Perhaps when you are in working mode it will be easier than you think? Sorry can’t add much more but I hope you will be ok and wanted to say I totally understand how you feel x

ErikaLindersSecretAdmirer Wed 13-Jun-18 18:17:15

I could have written this post. The return to work hung over me like a shadow. The closer to returning I got the more sick to my stomach I felt. I didn't work specifically in Child Protection but I did work with vulnerable children and I think whichever area you work in as a social worker the difference pre-children versus post-children was, for me at least, unbelievable. I could not stop thinking about how vulnerable my daughter was whilst not in my care and I know that being around abuse, neglect on a daily basis and fighting it meant that I did have a somewhat skewed perspective of the darker side of life. But even so, my anxiety increased not just about leaving her but also about the children on my caseload.

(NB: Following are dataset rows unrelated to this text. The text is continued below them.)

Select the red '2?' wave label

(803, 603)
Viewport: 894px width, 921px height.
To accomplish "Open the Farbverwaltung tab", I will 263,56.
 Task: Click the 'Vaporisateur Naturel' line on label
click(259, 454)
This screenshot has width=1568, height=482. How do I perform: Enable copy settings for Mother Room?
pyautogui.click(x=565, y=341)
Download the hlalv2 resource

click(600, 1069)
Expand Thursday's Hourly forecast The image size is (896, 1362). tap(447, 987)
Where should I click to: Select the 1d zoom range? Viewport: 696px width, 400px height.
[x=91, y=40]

I cared before, sure. But having my own daughter released emotions in me that made social work impossible. I worried now for them. I found myself worrying at night, worrying at weekends and I had decision anxiety regarding risk management. I found my non-judgemental attitude disappear overnight almost and think in disbelief how can you do that to your child? Of course, I sought supervision but ultimately having my daughter changed me as a whole person. To cut a long story short I left my job and got a part time job as an adult support worker instead and found that I could still make a real difference without the heartache that came with working with children. It was a new challenge, too which was welcome after becoming a parent. We all have our limits OP and life is far too short to not be brave and honest about your feelings. I'm still a social worker but not in a way that upsets me. Good luck!

Nikkibham Thu 14-Jun-18 14:43:02

Thanks @user. I have spoken to my manager regarding KIT days and also explained to her some of my worries. She is going to speak to HR about counselling.

@calmingvibrations. I think I have had too much time to think about the children I worked with for a number of years and I feel I’m more ‘emotional’ since LO got here. In some ways I am looking forward to going back and swinging into action.

Erika, thank you so much for writing this. This is exactly it. I always cared about what happened to children but now I am genuinely distraught by some of the things which happened to them. A career change may just be what I need if my feelings don’t improve when I return to work. I am pleased you found something you enjoy doing.